В условиях дефицита заемных денег на Западе из-за санкций, государство и частные российские компании смотрят на Восток, в том числе в сторону Китая. Выгодно ли занимать в китайских банках?

— Во-первых, мы продолжаем привлекать очень значительное финансирование на Западе, хоть и в меньших объемах. Основные центры портфельных инвестиций в Россию — США и Великобритания, прямых инвестиций — Кипр (эта страна — член ЕС), Нидерланды, британские и карибские офшоры. Азиатский вектор привлечения денег пока минимален. Во-вторых, Россия два года живет в условиях роста мировых цен на сырье и увеличения валютной выручки. Основная конструкция экономики — обмен сырья на валюту — сохраняется. И это очень хороший ресурс для инвестиций. Еще один ресурс — кредитная эмиссия в меру роста производства, при снижении процента.

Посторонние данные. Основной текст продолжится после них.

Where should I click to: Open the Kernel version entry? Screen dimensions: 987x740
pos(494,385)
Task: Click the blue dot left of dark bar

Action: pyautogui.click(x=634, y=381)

Если речь идет именно о китайских деньгах, то практика работы с инвесторами из этой страны пока только складывается. Существует мнение, что китайские деньги — трудно добываемые. Но если российская экономика начнет разгоняться до 3,5–5 процентов в год, то китайские деньги обязательно придут, точнее, прискачут, потому что инвестору невозможно устоять перед такими темпами роста.

Какие внешние угрозы кажутся вам наиболее опасными для российской экономики?

— Самой высокий риск для России — риск технологического отставания. Мы до сих пор на 80–90 процентов зависим от импорта машин, оборудования, электроники. Россия в месяц производит всего 300–350 штук металлорежущих станков. В прошлом году было выпущено электроники на 4,2 доллара на душу населения. Российская экономика во многом потеряла способность воспроизводить технологии, оборудование, ширпотреб. Смогут ли восточные партнеры — КНР, Япония, Южная Корея — стать основой для технологической модернизации России? Останется ли Европейский Союз, прежде всего Германия, таким центром, как это было в 2000-х годах? Пока ответа на эти вопросы нет. И, конечно, будущее зависит от того, сможем ли мы существенную часть технологий и оборудования воспроизводить на собственной базе. Грубо говоря, мы постепенно идем к племени в верховьях Амазонки или же становимся еще раз высокотехнологичной державой не только в отдельных «островках», а по большинству ниш современной экономики.